Sunday, February 9, 2014

Block 22 - Violet

I can't believe we are almost done with this quilt! I am busy working out a setting for it. Despite 6 months of searching I have not been able to locate the leaflet that you could send away for with instructions to finish the quilt. But based on the drawing in the first column and Nancy's instructions she gave in the Doll block column I think I have got a good idea how it was designed.  Of course the blocks could be used in many ways.

Anyway, on to this weeks block-the violet.
My block

Mildred's Block

Block 22 – Violet

It must have been the air of spring which made Nancy choose the violet for the “V” block. She had embroidered using a vine, but decided that the violet was easier to make, prettier when finished and more interesting to Joan.

Occasionally Nancy’s husband would send her violets and Joan had seen the bunch she received on Valentine ’s Day, so she was familiar with the flower and identified it at once.

“Ahh , I see now why you did not want to have a violet umbrella. You were afraid there would be too much like color in one spot on the quilt. I’m glad I followed your example and made my umbrella a soft rose. It affords such a pleasing ----- in this block.” These in general were the comments of the other quilt makers in the club.
For the flower Nancy chose a polka dot material in white with lavender dots. She was sure that this was fast color, since she had washed a dress make of this material many times in the past summer. One club member chose a soft plain violet fast color cotton. Another woman used a scrap of a fast color English print with an ecru ground and violet design.

The stem was green and the leaves were of a darker shade of green. One member who had no green left chose deep purple for the leaves. And one member went +----- and made her leaves of rose.
The pattern square was cut from the paper. Over it was laid a 6 ½ inch square of white gingham. By holding these flat against the window pane it was possible to trace the pattern onto the cloth. A sharp-pointed lead pencil was best to use. Nancy told them not to trace the embroidery at the center of the flower since that would be covered up on the white background by the flower itself.

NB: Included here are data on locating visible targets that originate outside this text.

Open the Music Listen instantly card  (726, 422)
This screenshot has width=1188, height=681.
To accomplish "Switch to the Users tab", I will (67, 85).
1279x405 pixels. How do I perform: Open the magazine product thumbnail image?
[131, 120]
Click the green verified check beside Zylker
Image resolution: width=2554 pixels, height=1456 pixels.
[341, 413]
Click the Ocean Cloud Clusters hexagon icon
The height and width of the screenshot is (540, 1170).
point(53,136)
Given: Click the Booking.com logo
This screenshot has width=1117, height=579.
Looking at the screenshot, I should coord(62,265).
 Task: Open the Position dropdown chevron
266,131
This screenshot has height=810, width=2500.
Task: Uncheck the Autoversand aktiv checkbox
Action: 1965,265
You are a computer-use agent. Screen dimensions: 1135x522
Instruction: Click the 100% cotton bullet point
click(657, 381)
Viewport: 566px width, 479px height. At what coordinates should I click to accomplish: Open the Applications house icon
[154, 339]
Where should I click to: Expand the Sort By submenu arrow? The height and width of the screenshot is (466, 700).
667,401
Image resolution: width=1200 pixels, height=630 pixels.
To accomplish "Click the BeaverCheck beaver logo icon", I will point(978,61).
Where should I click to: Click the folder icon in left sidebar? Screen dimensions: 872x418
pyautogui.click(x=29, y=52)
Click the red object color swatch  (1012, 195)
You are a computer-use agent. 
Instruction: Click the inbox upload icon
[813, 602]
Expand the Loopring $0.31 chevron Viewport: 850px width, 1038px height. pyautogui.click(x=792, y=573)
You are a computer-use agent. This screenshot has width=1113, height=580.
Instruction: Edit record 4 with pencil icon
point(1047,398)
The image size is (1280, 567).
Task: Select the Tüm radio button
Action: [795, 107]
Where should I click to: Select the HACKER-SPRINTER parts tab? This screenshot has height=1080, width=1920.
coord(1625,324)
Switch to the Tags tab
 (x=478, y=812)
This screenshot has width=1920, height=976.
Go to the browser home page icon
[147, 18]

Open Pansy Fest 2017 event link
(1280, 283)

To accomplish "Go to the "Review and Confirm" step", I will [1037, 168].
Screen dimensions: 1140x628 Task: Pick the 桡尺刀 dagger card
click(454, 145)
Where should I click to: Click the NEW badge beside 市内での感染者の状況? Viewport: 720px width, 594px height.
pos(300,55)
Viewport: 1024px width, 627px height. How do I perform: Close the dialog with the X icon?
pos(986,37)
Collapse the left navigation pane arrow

After the pattern was on the cloth the paper square was pasted on to a piece of light-weight card or tag board and dried under pressure.

Nancy embroidered the letter “y” in fast color embroidery cotton in green, using a fine outline stitch. The color chosen is determined by that used for the previous letters and also by the color of connecting strips which will put the alphabet blocks together in the finished quilt.

In cutting out the paper patterns, Nancy called attention to the fact that both leaves were alike. That meant that only one had to be cut and that the stem could be cut in one piece.
The stem is best cut from a bias piece and should be twice as wide as the finished pattern. The raw edges are folded back to meet on under side and basted in place.

Two leaves are cut with a quarter inch allowance on all sides. This is turned under and basted in place.

With the rounding edges of the leaves and flower Nancy advised the members to cut tiny slits around the edge. By doing this the raw edge may be folded under and basted in place without puckering the edge.

After the pieces were basted and pressed they were appliqu├ęd with fine slanting hemming stitches.

The center of the flower is embroidered in fast color yellow embroidery cotton and the straight line at the base of the stem done in green. Use satin stitch for the center of the flower, running stitch from stamens and outline stitch for the base. 

Click HERE for the pattern.

Until next week-Happy stitching!



  1. I love violets, sweet and simple.

  2. violets are one of my favorite flowers. it is a sweet block.

  3. One of my favorites too! Makes me think there might ACTUALLY be an end to this winter!